→ **SOURCE MATERIAL**
☆ ☆ ☆ ☆ ☆

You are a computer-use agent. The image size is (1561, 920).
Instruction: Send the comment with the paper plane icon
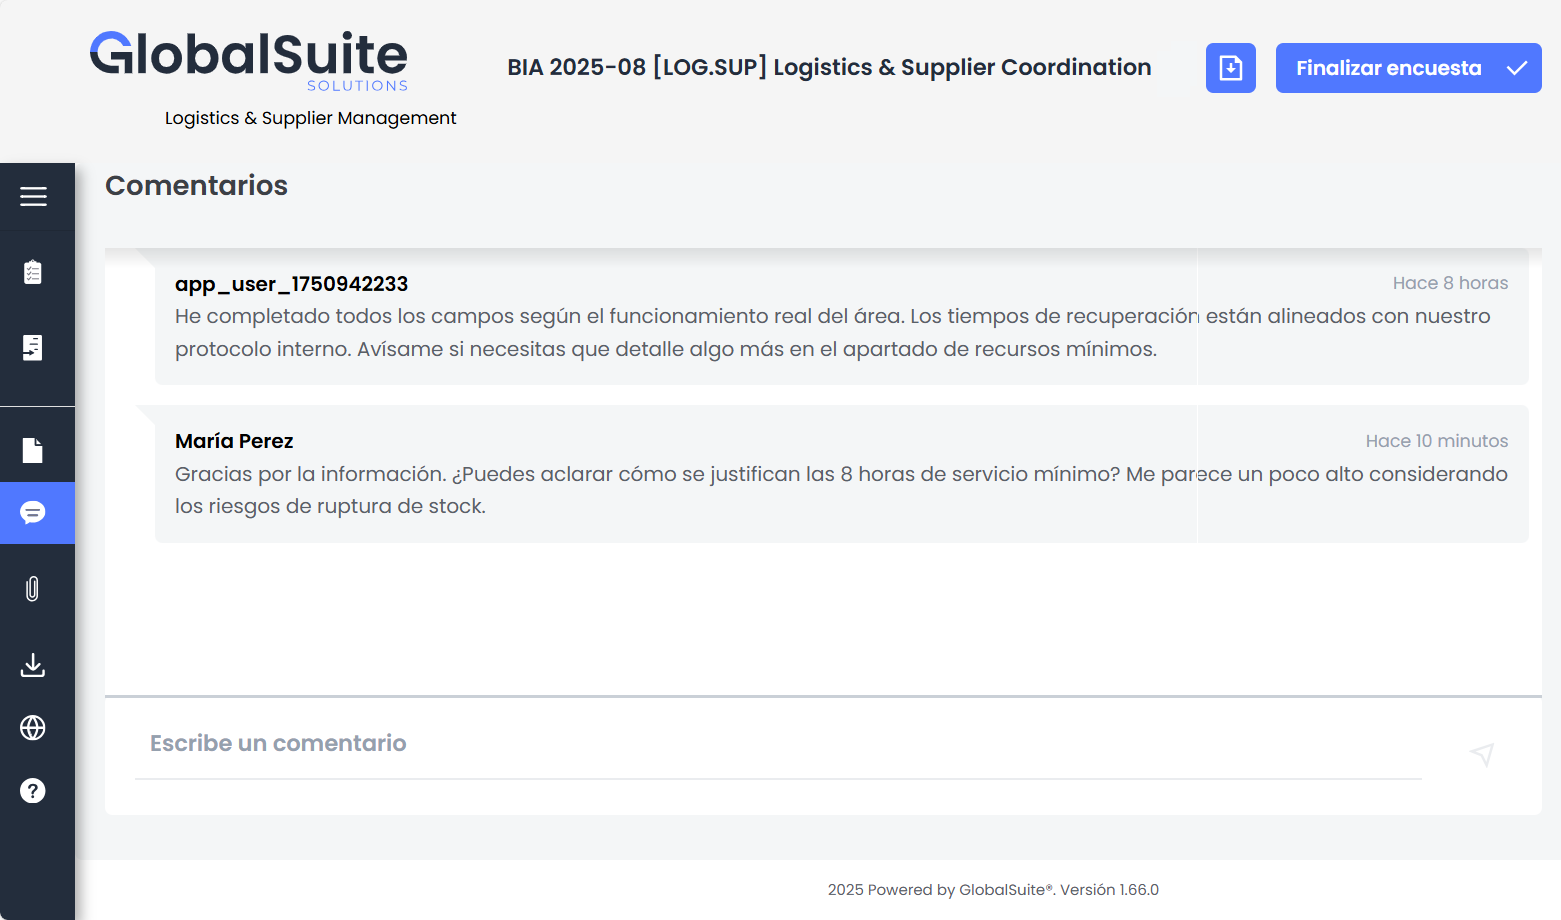coord(1482,754)
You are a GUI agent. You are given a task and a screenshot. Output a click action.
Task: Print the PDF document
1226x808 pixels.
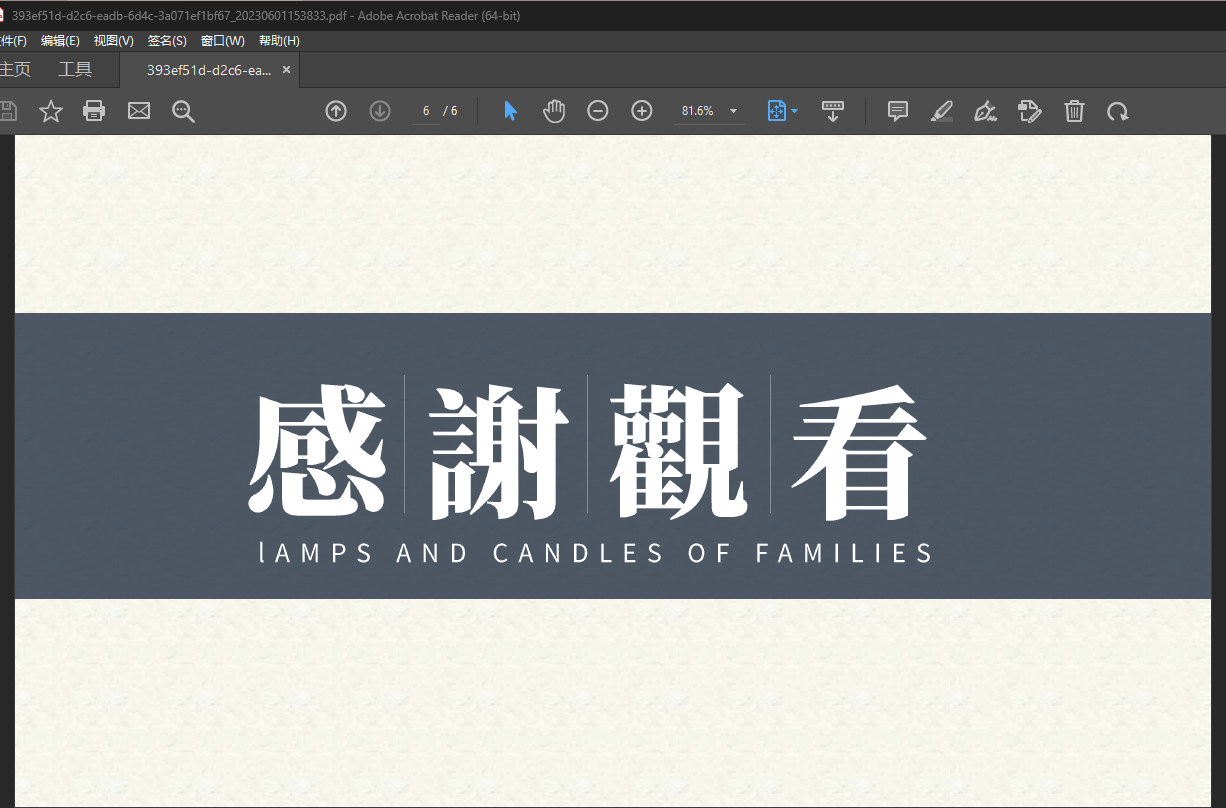tap(94, 111)
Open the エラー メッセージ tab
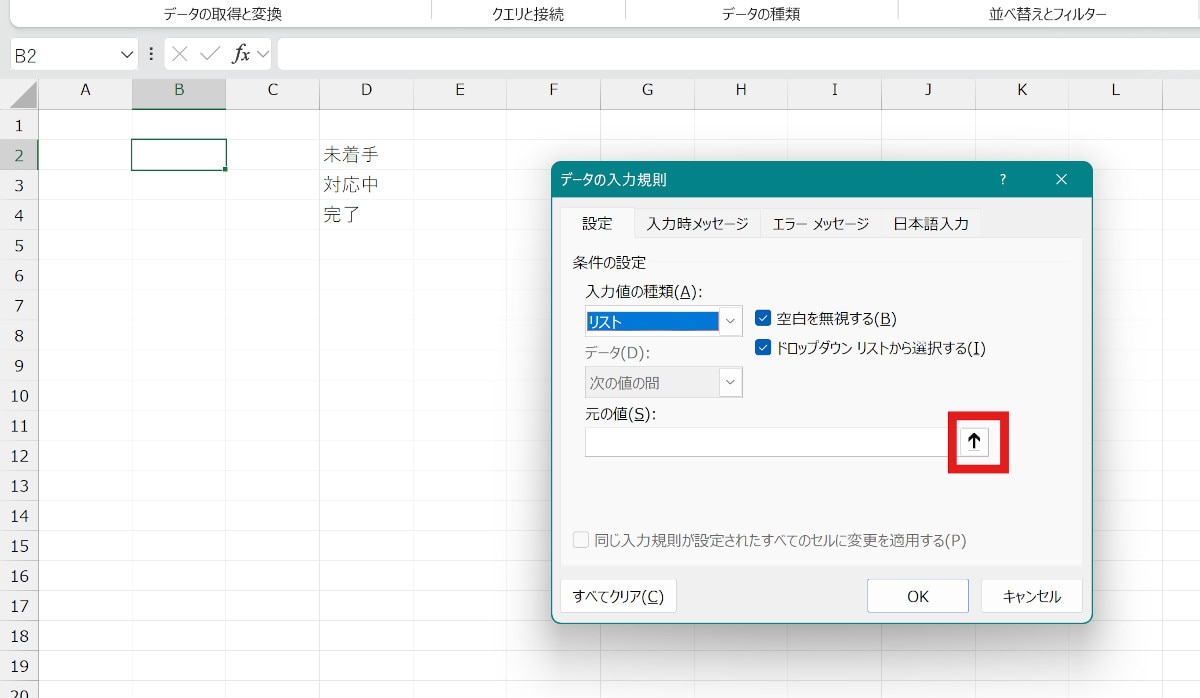Image resolution: width=1200 pixels, height=698 pixels. [x=820, y=224]
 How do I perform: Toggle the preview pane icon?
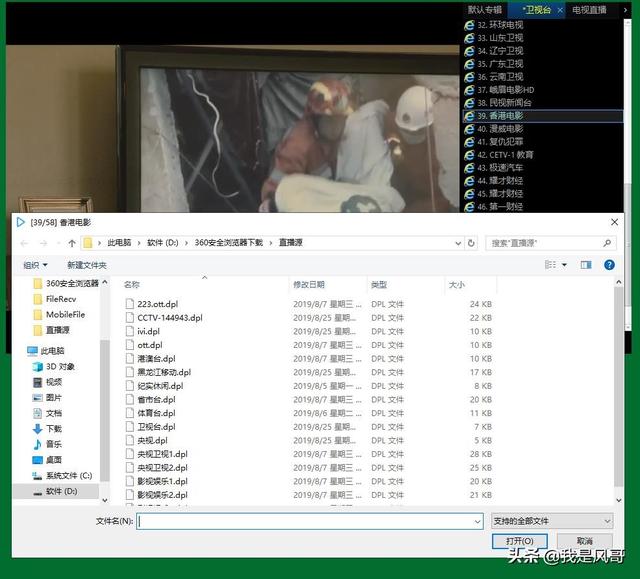point(586,265)
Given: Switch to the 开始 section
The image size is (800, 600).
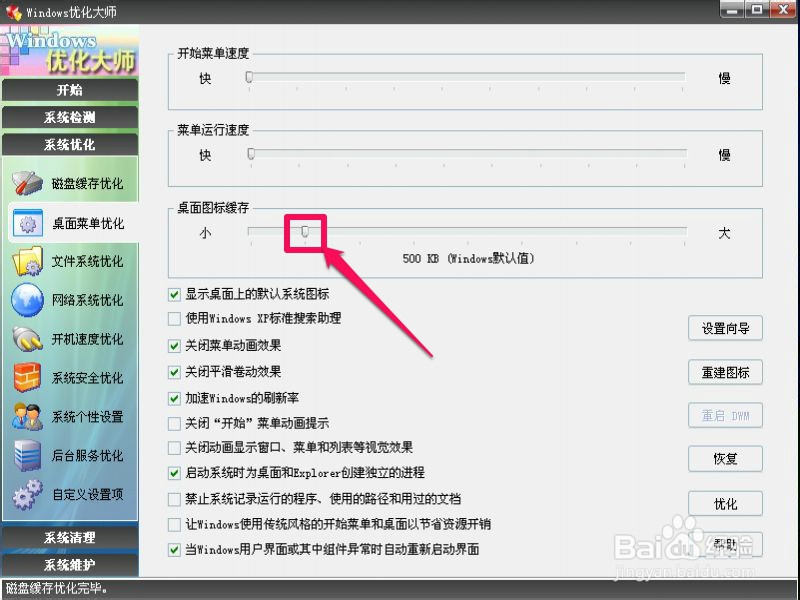Looking at the screenshot, I should click(x=70, y=90).
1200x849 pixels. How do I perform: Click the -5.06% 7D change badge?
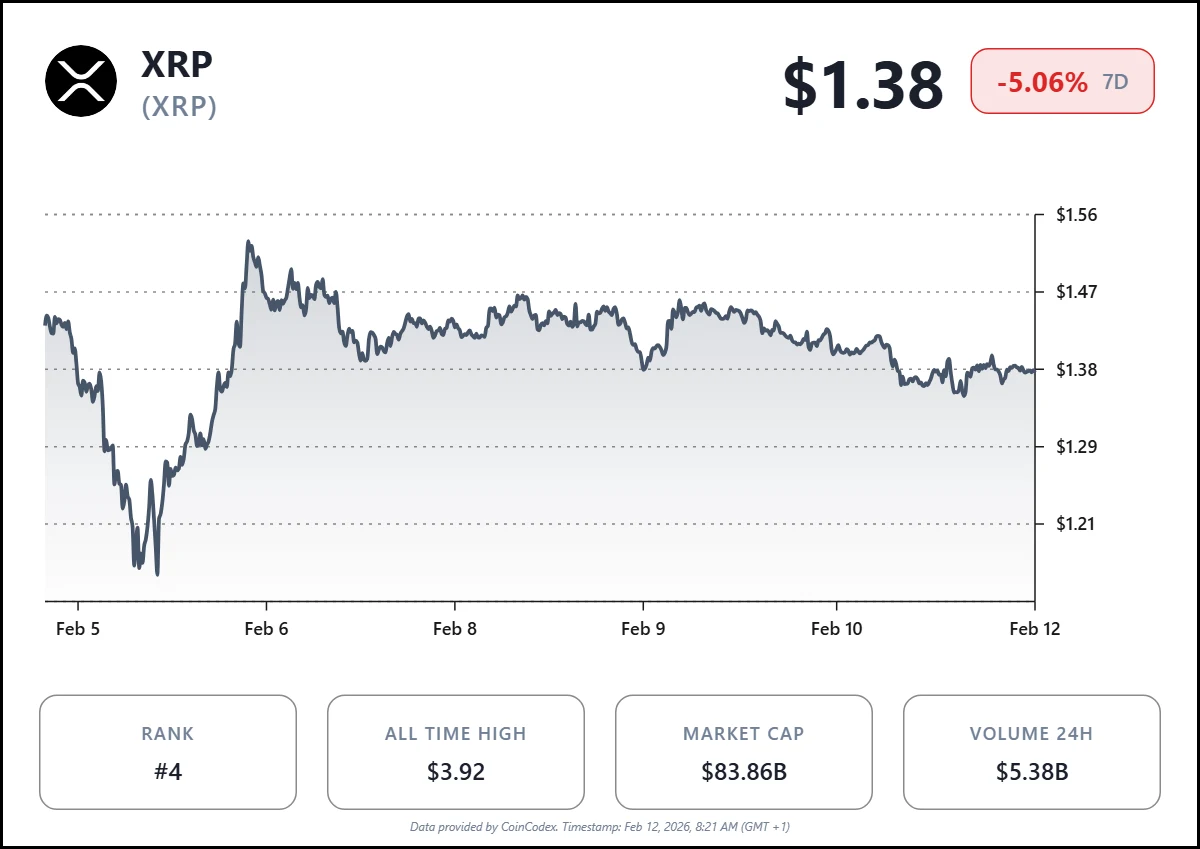coord(1062,81)
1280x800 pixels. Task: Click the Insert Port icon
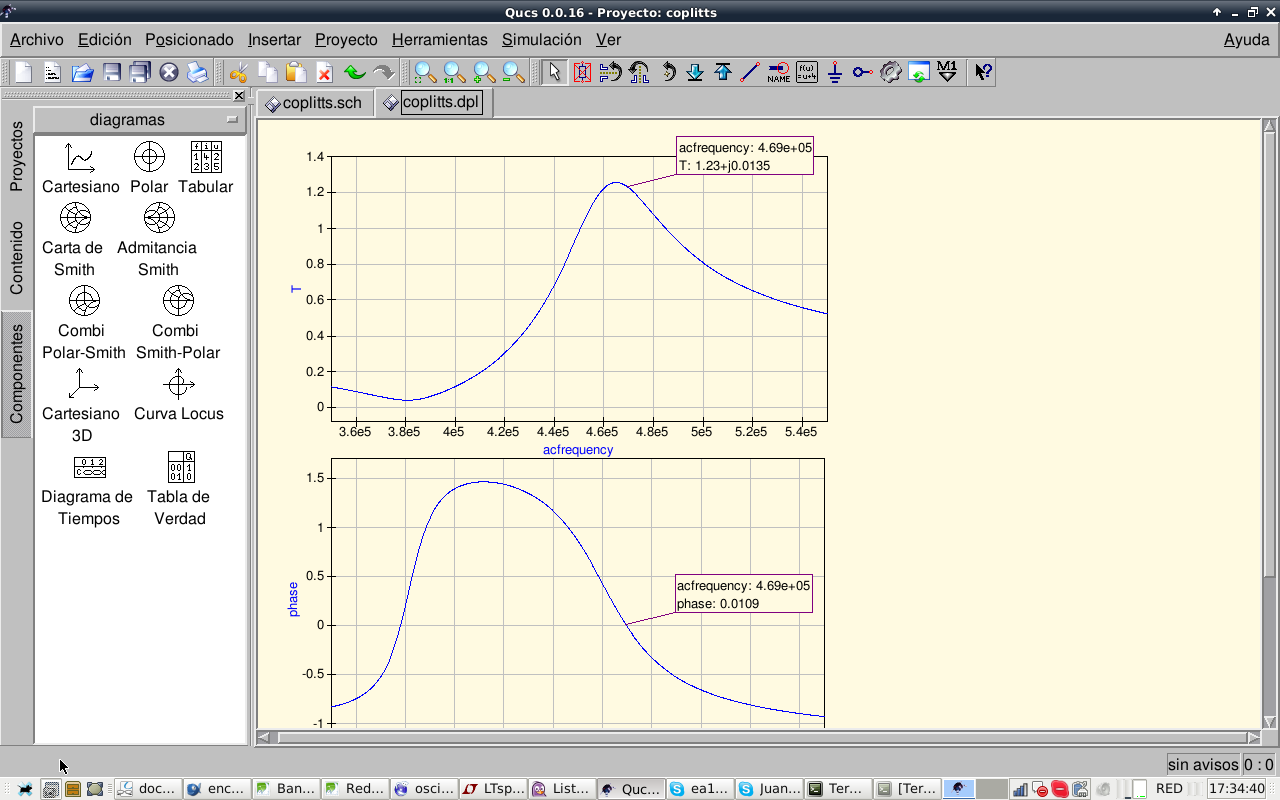pyautogui.click(x=862, y=72)
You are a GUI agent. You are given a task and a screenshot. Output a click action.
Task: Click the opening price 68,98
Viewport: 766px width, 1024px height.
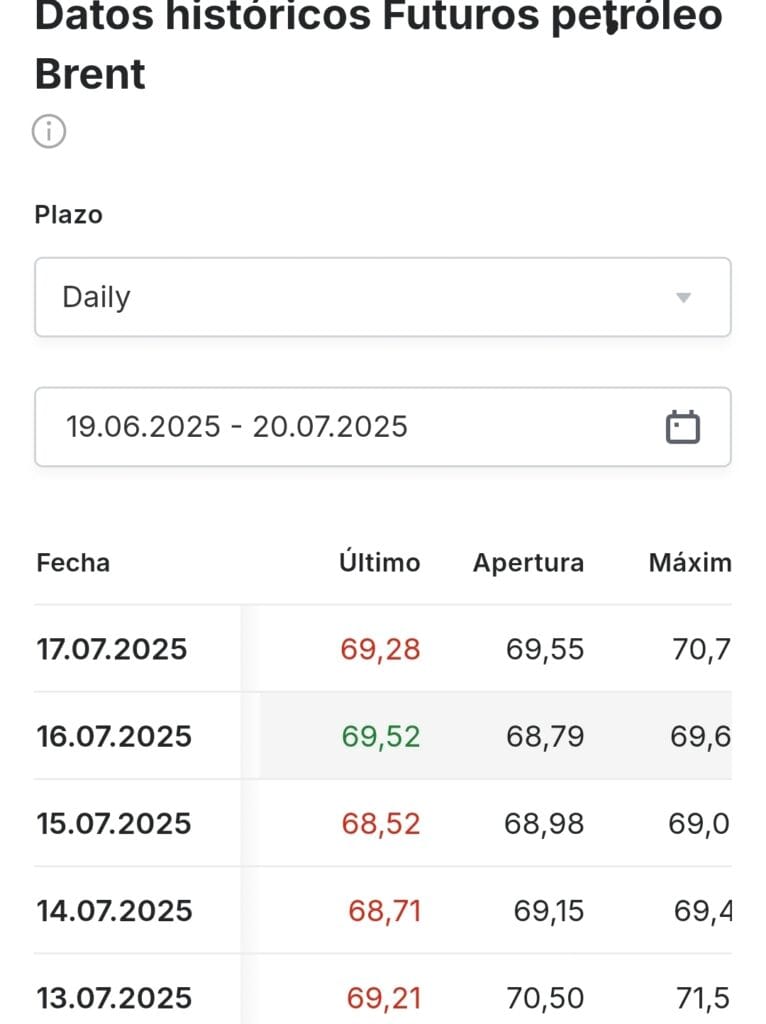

☆ ☆ ☆ ☆ ☆

→ **PROBLEM STATEMENT**
An exact copy of every entry, without pictures, should be your output.

→ **FINAL ANSWER**
You are a computer-use agent. The image size is (1561, 920).
Instruction: Send the comment with the paper plane icon
coord(1482,754)
You are a GUI agent. You are given a task and a screenshot. Output a click action.
Task: Print the PDF document
1226x808 pixels.
tap(94, 111)
Open the エラー メッセージ tab
Image resolution: width=1200 pixels, height=698 pixels. [x=820, y=224]
 How do I perform: Toggle the preview pane icon?
point(586,265)
Given: Switch to the 开始 section
The image size is (800, 600).
Looking at the screenshot, I should click(x=70, y=90).
1200x849 pixels. How do I perform: Click the -5.06% 7D change badge?
coord(1062,81)
1280x800 pixels. Task: Click the Insert Port icon
pyautogui.click(x=862, y=72)
You are a GUI agent. You are given a task and a screenshot. Output a click action.
Task: Click the opening price 68,98
Viewport: 766px width, 1024px height.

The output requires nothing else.